## Extrait du texte
- "Non, tu n’as rien vu à Hiroshima"

"Non, tu n’as rien vu à Hiroshima"

« Non tu n’as rien vu à Hiroshima » faisait dire Marguerite Duras à sa « petite tondue de Nevers » dans le film d’Alain Resnais, « Hiroshima mon amour ». Comment ne pas penser à ce qui se passe en ce moment même à Fukushima, où l’invisible répand la mort à retardement, où des milliers de liquidateurs, comme en 1986 ceux de Tchernobyl, se sacrifieront pour tenter de sauver ce qui peut l’être ?…

Nevers. C’est là qu’une partie du film a été tournée. Elle appelle son amant « Hiroshima », et lui l’appelle « Nevers », elle qui fut tondue sur la place publique pour avoir eu comme premier amant un « Allemand ». Ils errent dans les rues et se racontent leur cataclysme intérieur. Et la désolation de la ville alterne avec l’entrelacement des corps. Etreinte de l’amour, étreinte du malheur.

Nevers. C’est là aussi qu’est exposé le corps d’une morte, généralement associée à une autre ville : Lourdes.
Etrange croisement entre « l’eau lourde » (l’oxyde de deutérium) entrant dans la composition des premières bombes atomiques qui détruisirent Hiroshima et Nagasaki, et l’eau de Lourdes à laquelle des centaines de milliers de malades et blessés de la vie attribuent des pouvoirs de renaissance.

Alors que la mer, à proximité de la centrale, affiche un taux de radioactivité qui s’en va empoisonner le monde, une autre mère avec ‘e’ rend courage et santé à des foules spoliées par le mal être et l’humiliation.
Alors qu’un sarcophage de béton fissuré laisse passer les radiations mortelles, dans un autre sarcophage, de verre celui-là, dans son habit noir de religieuse, Bernadette, dans son apparence intacte, ne raconte plus à personne son aventure avec celle qu’elle appelait « la Dame ». Nevers se tait.

## Le problème
D'après le texte sur Hiroshima et Fukushima, indiquez le nom que l'amant donne à la femme dans le film d'Alain Resnais.

## Entrées du corpus
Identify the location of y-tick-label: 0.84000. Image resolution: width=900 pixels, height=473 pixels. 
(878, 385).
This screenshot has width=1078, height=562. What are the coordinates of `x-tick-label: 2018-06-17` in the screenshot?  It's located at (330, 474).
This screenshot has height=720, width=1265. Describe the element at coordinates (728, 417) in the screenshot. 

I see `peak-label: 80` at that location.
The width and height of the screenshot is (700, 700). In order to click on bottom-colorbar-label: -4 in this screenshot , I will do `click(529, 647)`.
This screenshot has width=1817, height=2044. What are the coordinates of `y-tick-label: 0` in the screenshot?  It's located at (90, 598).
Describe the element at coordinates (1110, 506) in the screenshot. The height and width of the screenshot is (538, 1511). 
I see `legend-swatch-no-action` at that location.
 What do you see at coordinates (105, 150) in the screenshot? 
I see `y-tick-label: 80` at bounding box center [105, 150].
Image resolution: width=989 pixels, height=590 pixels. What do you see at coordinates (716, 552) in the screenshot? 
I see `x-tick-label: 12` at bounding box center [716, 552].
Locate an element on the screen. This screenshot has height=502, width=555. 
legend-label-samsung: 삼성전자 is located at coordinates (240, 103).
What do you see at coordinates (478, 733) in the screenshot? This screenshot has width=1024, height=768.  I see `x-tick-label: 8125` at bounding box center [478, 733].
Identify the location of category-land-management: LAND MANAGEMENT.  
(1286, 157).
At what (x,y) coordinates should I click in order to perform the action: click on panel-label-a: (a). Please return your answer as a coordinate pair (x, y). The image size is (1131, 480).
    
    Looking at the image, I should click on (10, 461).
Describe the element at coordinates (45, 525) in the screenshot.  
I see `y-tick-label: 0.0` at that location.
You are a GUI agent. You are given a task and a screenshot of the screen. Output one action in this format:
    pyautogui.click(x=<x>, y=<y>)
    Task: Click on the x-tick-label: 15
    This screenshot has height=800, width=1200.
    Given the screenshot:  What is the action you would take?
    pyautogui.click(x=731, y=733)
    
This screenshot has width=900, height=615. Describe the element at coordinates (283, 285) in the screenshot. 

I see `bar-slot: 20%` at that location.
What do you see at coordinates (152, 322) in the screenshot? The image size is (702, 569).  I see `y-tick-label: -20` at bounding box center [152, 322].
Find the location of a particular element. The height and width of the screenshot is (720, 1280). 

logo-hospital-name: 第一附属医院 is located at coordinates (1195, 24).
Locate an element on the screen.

## Résultat de l'exercice
Il l'appelle « Nevers ».